#### Your objective:
Return only the lines from the top of the data down to the one that holds "You are a computer-use agent. 590x400 pixels.", both included, without any pictures.

═══ Provided data ═══

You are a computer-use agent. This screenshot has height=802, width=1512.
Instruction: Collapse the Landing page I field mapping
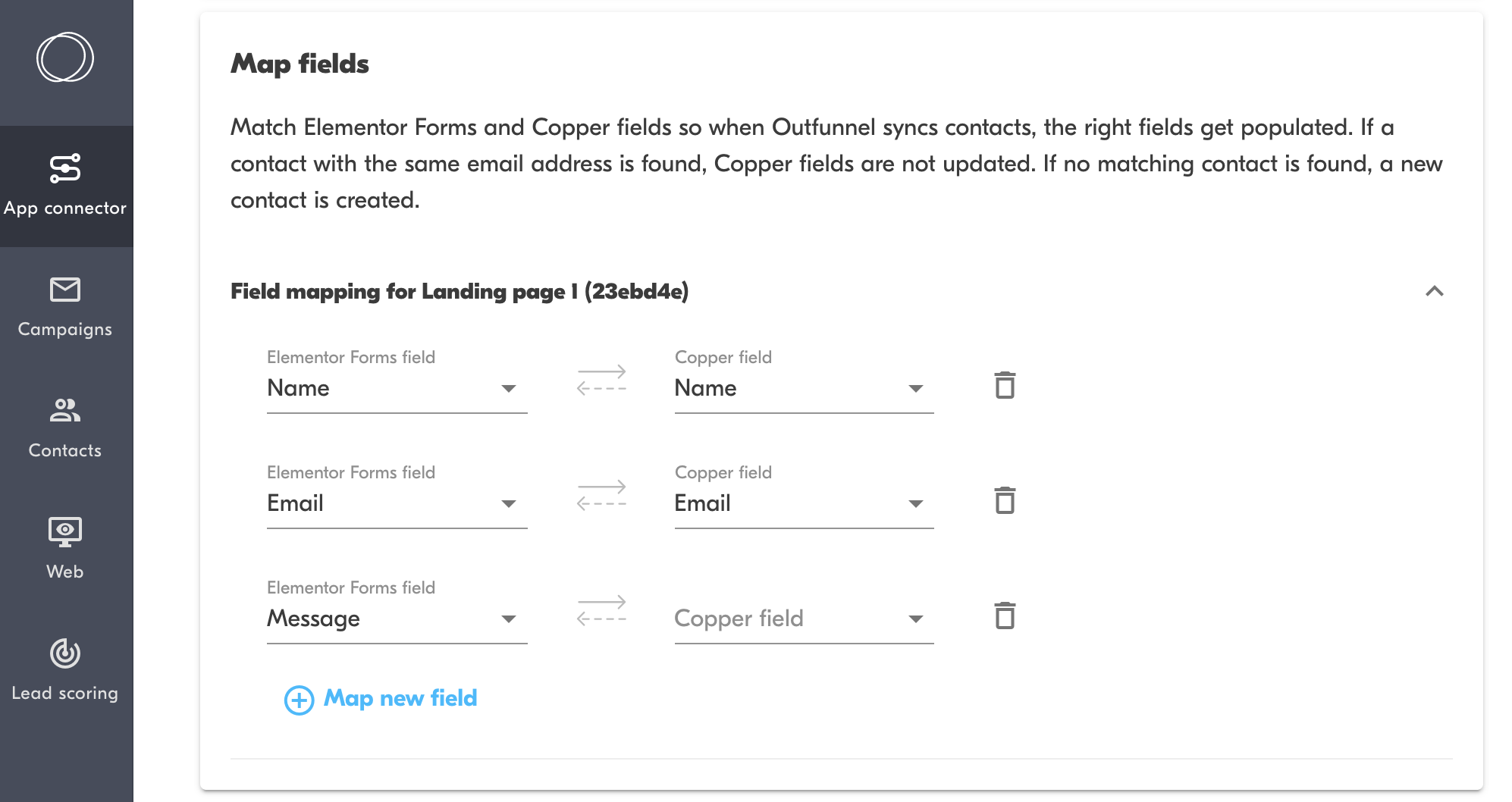point(1434,292)
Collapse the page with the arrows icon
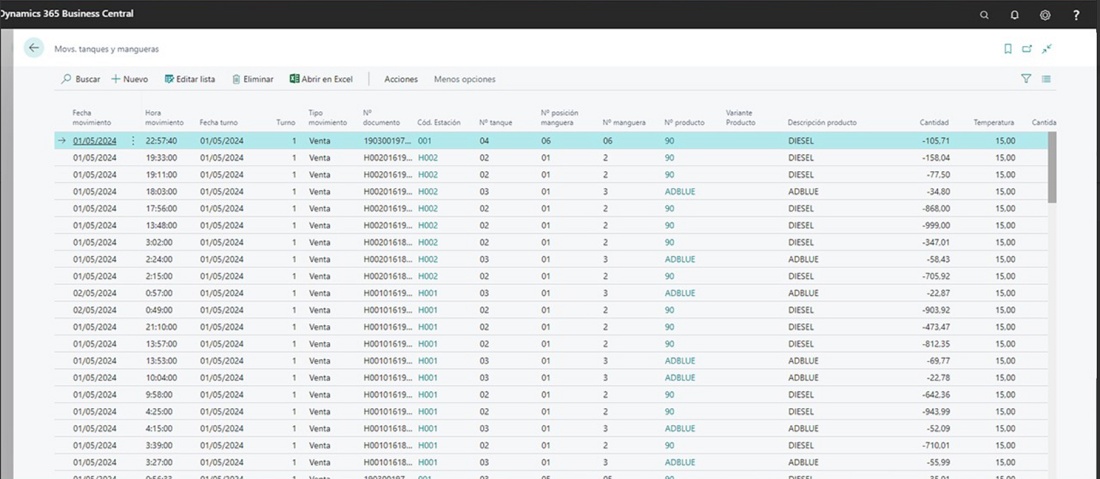 (1047, 48)
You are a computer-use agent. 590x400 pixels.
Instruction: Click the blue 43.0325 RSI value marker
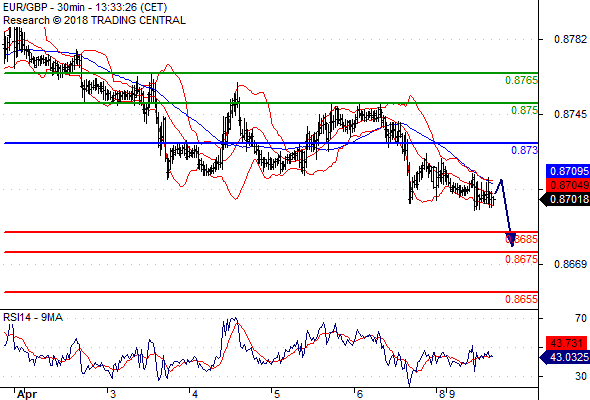pyautogui.click(x=565, y=357)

═══

#### Exercise answer:
You are a computer-use agent. This screenshot has height=802, width=1512.
Instruction: Collapse the Landing page I field mapping
point(1434,292)
Collapse the page with the arrows icon
 (1047, 48)
You are a computer-use agent. 590x400 pixels.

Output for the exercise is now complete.